Individualisierte Empfehlungen – die Herausforderungen

Bereits zu Beginn der Veranstaltung zeigte sich die Komplexität der PE-Thematik: Verschiedene Begrifflichkeiten (personalisierte Ernährung, Gendiät, genbasierte Diät, precision nutrition) und fehlende wissenschaftliche Daten stehen den hohen Erwartungen von Verbraucher*innen und Unternehmen gegenüber.

Eine große Herausforderung liegt für die Wissenschaftler*innen in der Datenerfassung und -verarbeitung. Für individuelle Ernährungsempfehlungen – etwa zur Vermeidung chronischer Krankheiten – müssten Risiko-Scores für bestimmte Krankheiten bereits in der frühen Kindheit identifiziert werden.

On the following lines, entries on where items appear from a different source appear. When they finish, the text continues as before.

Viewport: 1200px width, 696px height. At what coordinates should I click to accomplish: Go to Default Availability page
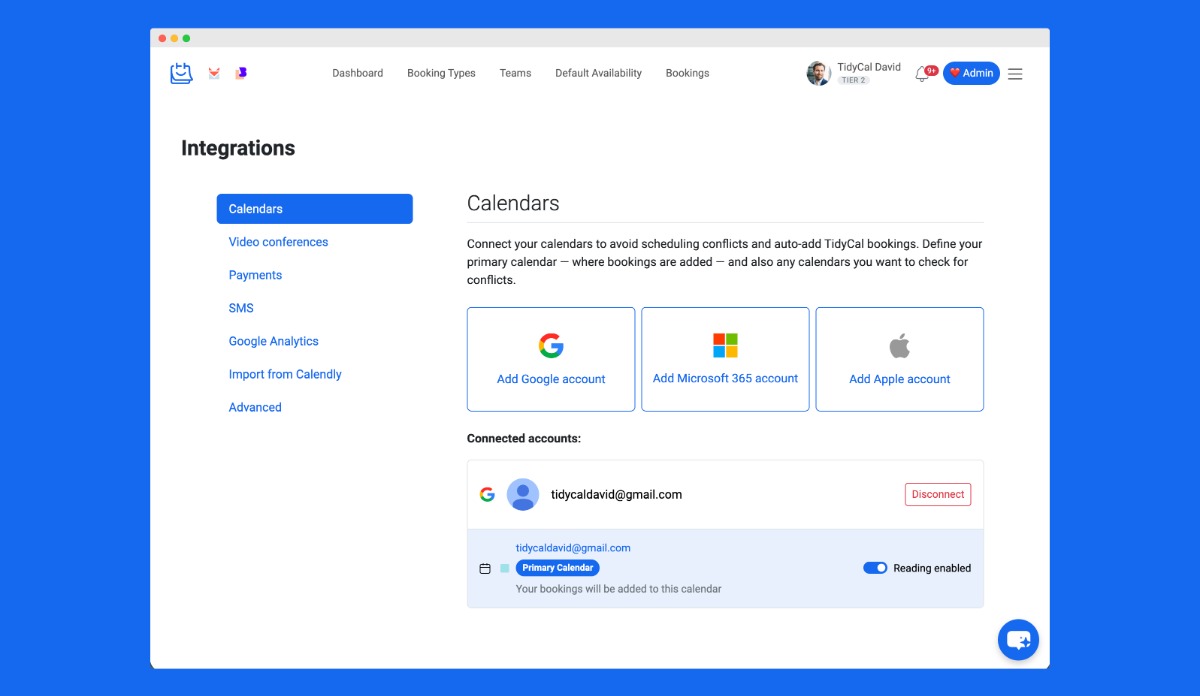click(598, 73)
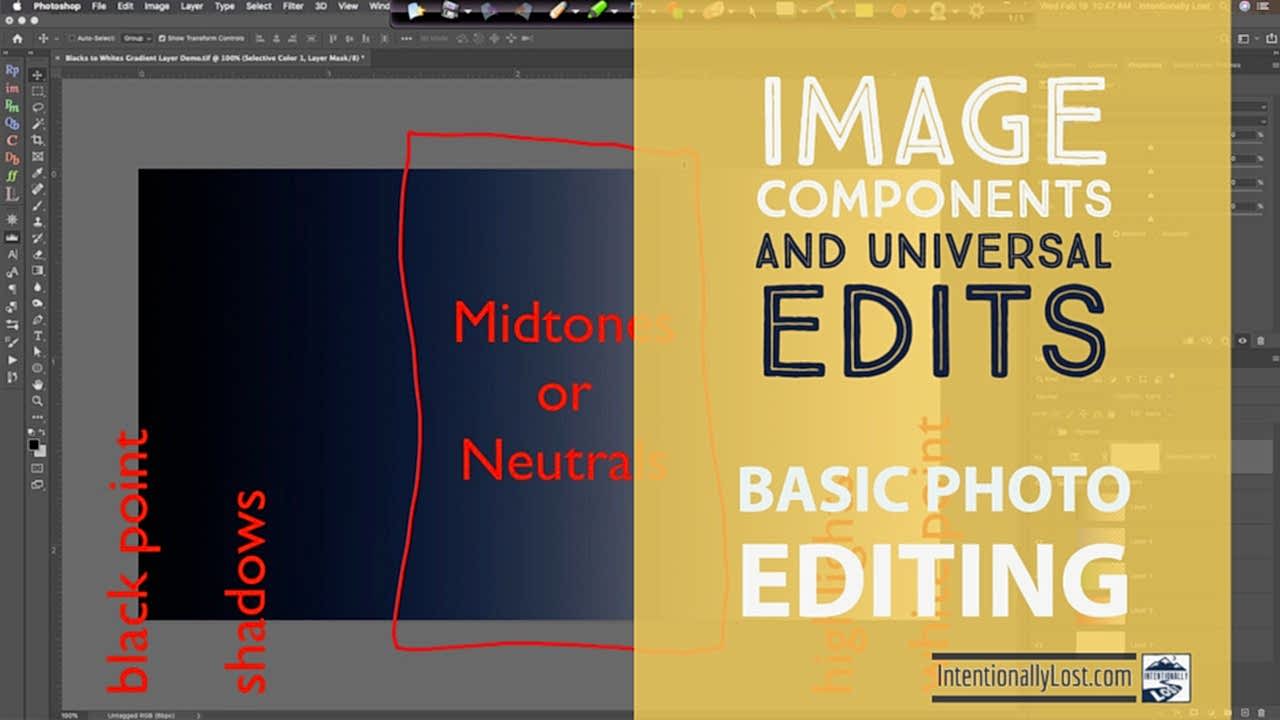This screenshot has height=720, width=1280.
Task: Select the Lasso tool
Action: 37,105
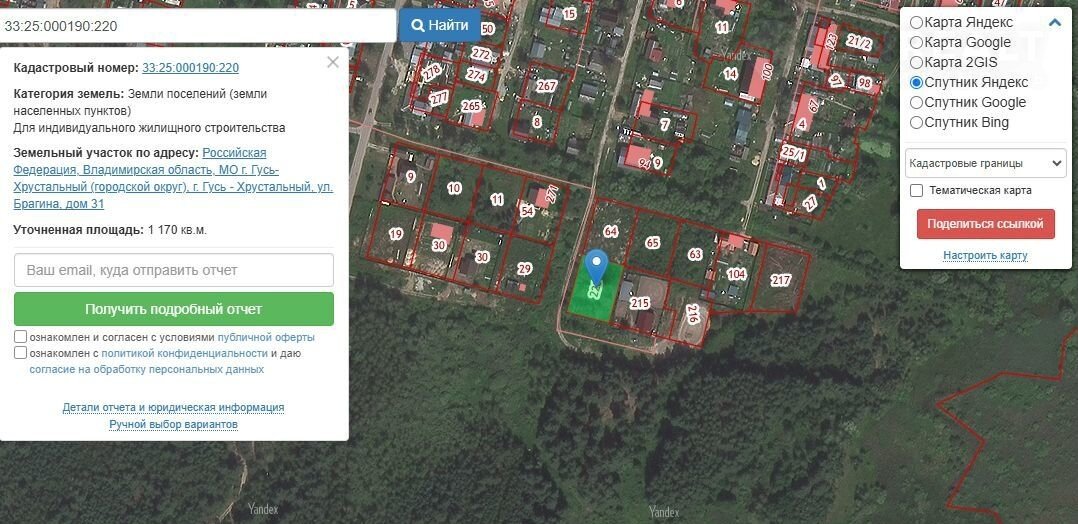Select parcel labeled 267 on map
The width and height of the screenshot is (1078, 524).
click(546, 86)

Diese „precision nutrition“ erfordert enorme Datenmengen aus großen Populationen sowie ausgewiesene Expertise in Datensicherheit und -verwaltung. Dabei können innovative Ernährungserhe­bungsinstrumente wie Apps Unterstützung bieten, die derzeit entwickelt werden. Neben einer präzisen Datenerfassung und einer exakten Methodik, die für diesen Forschungsbereich von besonders großer Bedeutung sind, kommt der Gewinnung von Echtzeitdaten (real-time-data) künftig eine immer größere Rolle zu. Damit könnten beispielsweise individuelle Unterschiede bei der metabolischen Antwort auf eine Mahlzeit exakt erfasst und analysiert werden.

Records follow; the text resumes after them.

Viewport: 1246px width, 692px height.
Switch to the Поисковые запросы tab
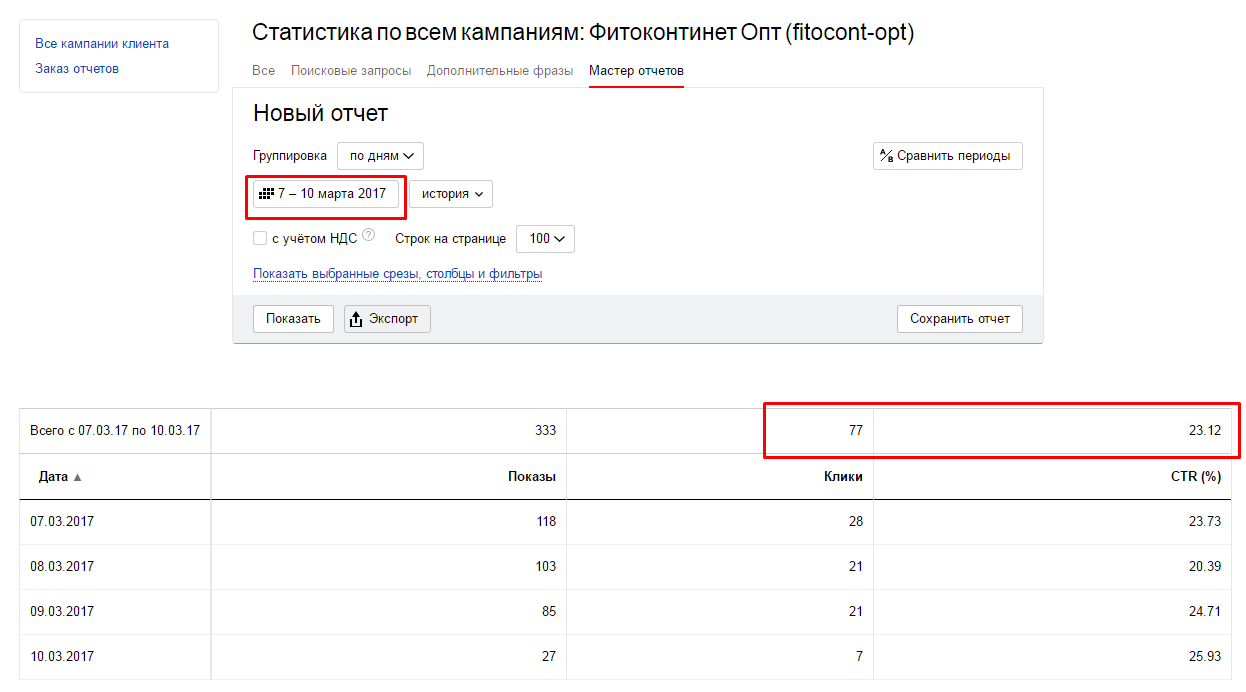(x=350, y=71)
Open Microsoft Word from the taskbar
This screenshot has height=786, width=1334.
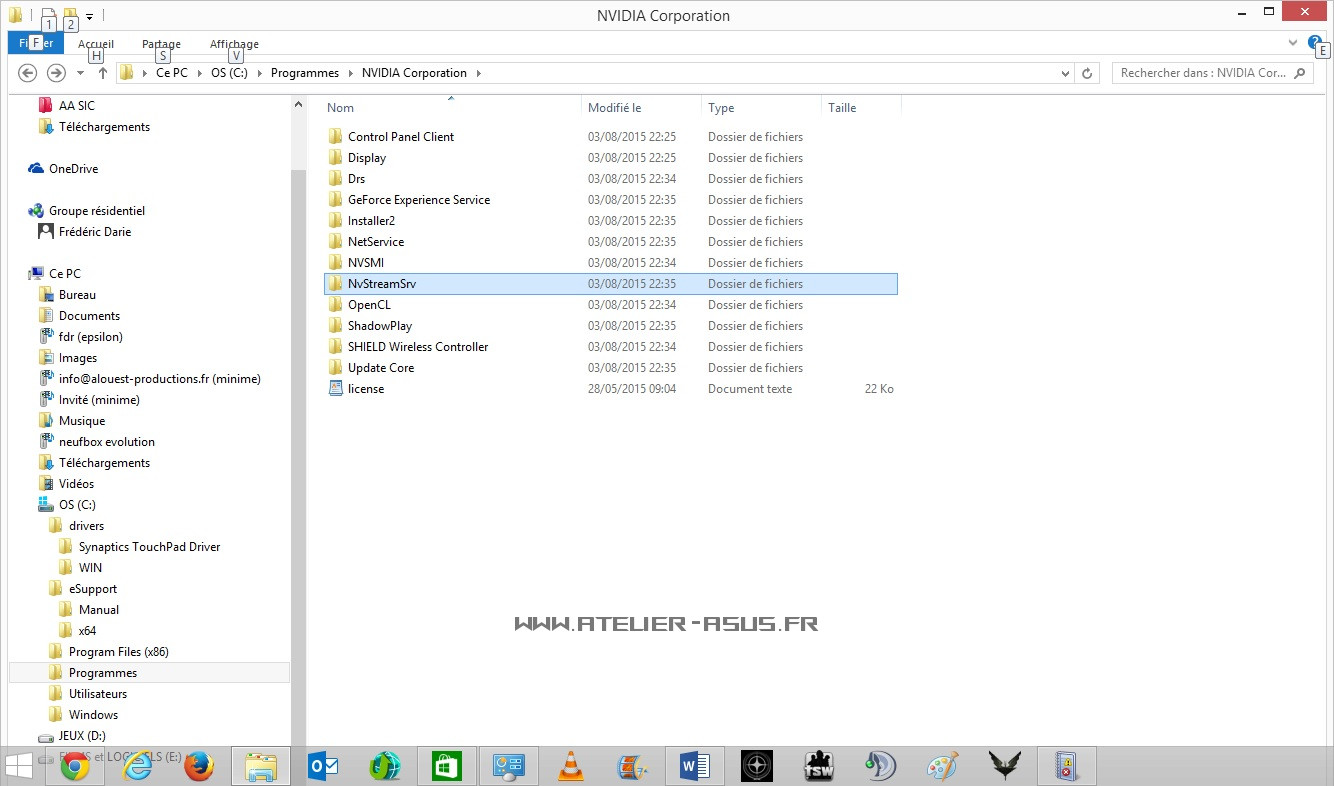tap(694, 767)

Personalisierte Ernährung – Quo vadis?

Die im Frühjahr 2021 gegründete DGE-Arbeitsgruppe unter der Leitung von Prof. Dr. Hannelore Daniel und Prof. Dr. Jakob Linseisen stellte ihr neues PE-Modell vor. Bei der Vision der Zukunft, dem Adaptive Personalized Nutrition Advice System (APNAS) steht der Mensch mit seinen individuellen Bedürfnissen, Zielen und Möglichkeiten im Mittelpunkt und weniger seine biomedizinische Charakterisierung. Dabei wird auch die Ernährungsumgebung verstärkt berücksichtigt. So kann der Einzelne – beispielsweise durch Livedatenerfassung von Zeit und Ort via mobilem Gerät – auch zu Entscheidungen zum Einkauf oder Verzehr gezielt und unmittelbar beeinflusst werden. Für den Erfolg können verschiedene Arten der Personalisierung über Apps kombiniert werden, wie etwa individuelle Beratung beim Einkauf oder persönliche Hilfe bei der Rezeptsuche. Diese neue PE könnte wesentlich zu einer nachhaltigeren und gesundheitsfördernden Ernährungsweise beitragen. Zudem kann die PE einen positiven Beitrag zu Public Health Nutrition leisten und damit zur Verbesserung des individuellen Verhaltens – insbesondere bei vulnerablen Gruppen – sowie zu neuen Möglichkeiten des Monitorings beitragen.

Fazit

Das Interesse an PE wächst rasant. Obwohl der Wunsch nach personalisierten Ernährungsempfehlungen anhand einer genetischen Datenanalyse bei vielen Menschen vorhanden ist, fehlt derzeit die wissenschaftliche Datenlage. Bisher konnten Personen aufgrund genbasierter Ernäh­rungsempfehlungen weder erfolgreicher abnehmen noch eine gesündere Ernährungsweise annehmen.

Das neue Modell der DGE-Arbeitsgruppe Personalisierte Ernährung, bei dem der Mensch mit seinen Bedürfnissen und Zielen im Mittelpunkt steht, soll künftig dazu beitragen, alle Bevölkerungsgruppen zu erreichen und so Verhaltensänderungen herbeiführen. Dies erfordert sowohl eine multidisziplinäre Zusammenarbeit sowie die Integration der Datenwissenschaften.